* Set of tasks
a. Answer these questions about the passage on Jaitley and journalists:
(i) What was Jaitley sarcastically referred to as?
(ii) Which party did he routinely target, whether in opposition or in government?
(iii) Against whom in his own party does the passage say he planted reports?
b. Write out the passage on Jaitley and journalists word for word, from "After his passing" up to and including "or in government.".
c. Extend the passage on Jaitley and journalists, continuing on from its final sentence.

* Excerpted passage
● ● ●

I could see my colleague was highly embarrassed but I also understood the pressure he was under from Jaitley. I had heard that Jaitley was influencing most political journalists in Delhi and was being sarcastically referred to as the Bureau Chief of all media outlets in Delhi.

Jaitley’s demand, I thought, was an attempt to extend his influence to journalists in other cities but then perhaps he thought the better of it and at least I heard no more from him or anybody else in my organisation.

After his passing away, the cringeworthy tweets by several journalists, some describing him as their guiding star and mentor still surprised me somewhat. A politician could be a source you might be in touch with every day and I can even understand that he might plant reports on you against rivals in his party (like Jaitley did about Sushma Swaraj and her episode with Lalit Modi) or against other parties as he routinely targeted the Congress whether in opposition or in government.

● ● ●

* Dataset extract
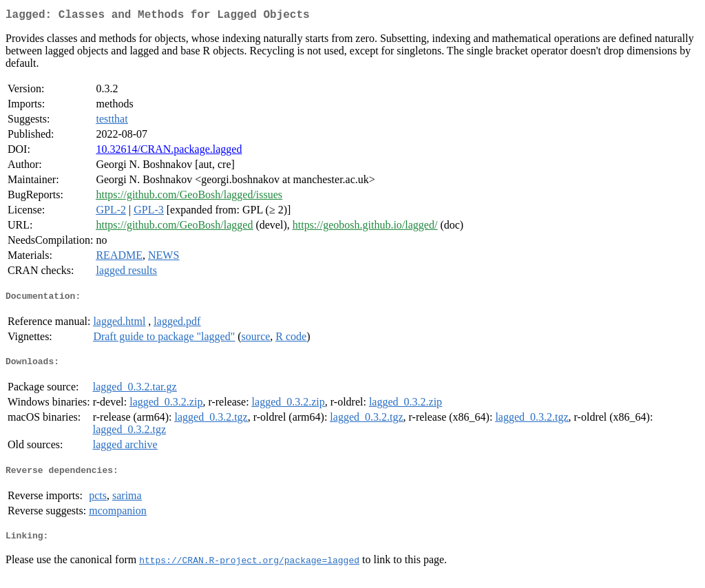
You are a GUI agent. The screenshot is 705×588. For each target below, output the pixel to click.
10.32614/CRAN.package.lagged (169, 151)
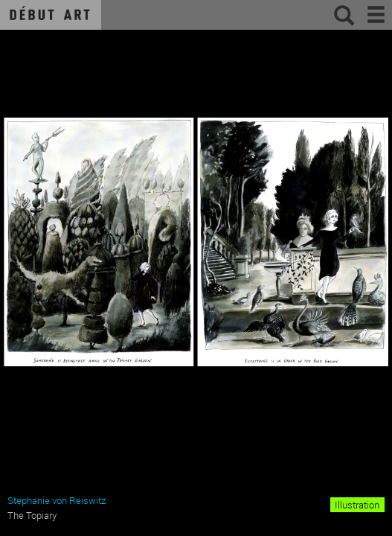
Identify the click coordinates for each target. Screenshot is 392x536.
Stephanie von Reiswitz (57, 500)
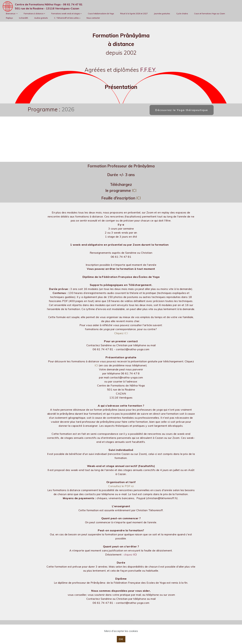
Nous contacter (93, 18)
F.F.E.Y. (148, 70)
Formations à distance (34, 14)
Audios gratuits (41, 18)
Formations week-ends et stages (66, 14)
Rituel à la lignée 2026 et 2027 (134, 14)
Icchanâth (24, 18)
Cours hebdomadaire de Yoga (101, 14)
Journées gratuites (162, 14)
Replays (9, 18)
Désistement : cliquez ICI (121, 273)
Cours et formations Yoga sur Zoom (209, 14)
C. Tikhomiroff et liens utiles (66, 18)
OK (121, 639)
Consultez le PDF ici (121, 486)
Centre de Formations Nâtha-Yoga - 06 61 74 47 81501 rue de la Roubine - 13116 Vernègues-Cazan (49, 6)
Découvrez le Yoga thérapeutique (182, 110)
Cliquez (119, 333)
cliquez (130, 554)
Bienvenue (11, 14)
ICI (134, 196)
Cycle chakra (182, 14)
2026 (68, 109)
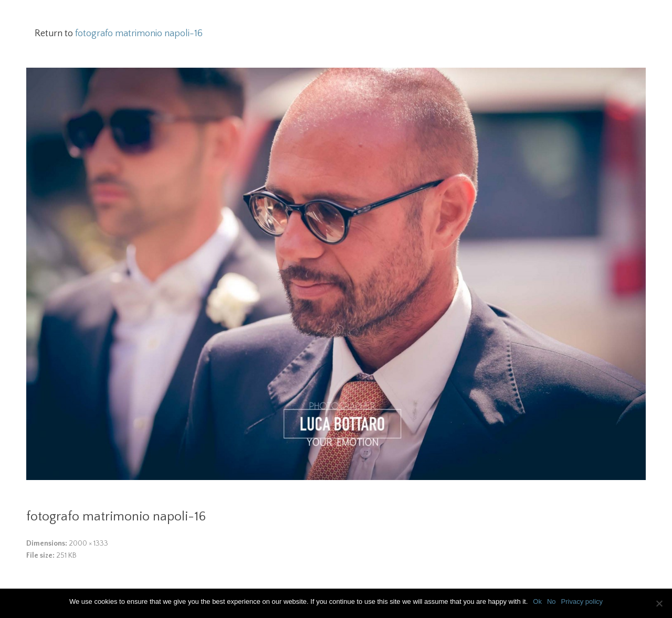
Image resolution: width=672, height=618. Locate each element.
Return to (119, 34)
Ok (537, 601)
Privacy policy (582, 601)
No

● ● ●

* Final answers
a.
(i) The Bureau Chief of all media outlets in Delhi.
(ii) The Congress.
(iii) Sushma Swaraj.

b.
After his passing away, the cringeworthy tweets by several journalists, some describing him as their guiding star and mentor still surprised me somewhat. A politician could be a source you might be in touch with every day and I can even understand that he might plant reports on you against rivals in his party (like Jaitley did about Sushma Swaraj and her episode with Lalit Modi) or against other parties as he routinely targeted the Congress whether in opposition or in government.

c.
But how can a politician be a journalist’s mentor? That tweet by a television journalist got the politicians in Mumbai ruefully acknowledging that no matter how hard they tried, they could never influence journalists in the manner that Jaitley had done.

Because Mumbai's journalists consciously hold a distance from politicians even if they are ideologically on the same side. Jaitley did change the course of the media and by extension the country. He, however, cannot be blamed entirely for that but both he and the Delhi media have greatly harmed the country.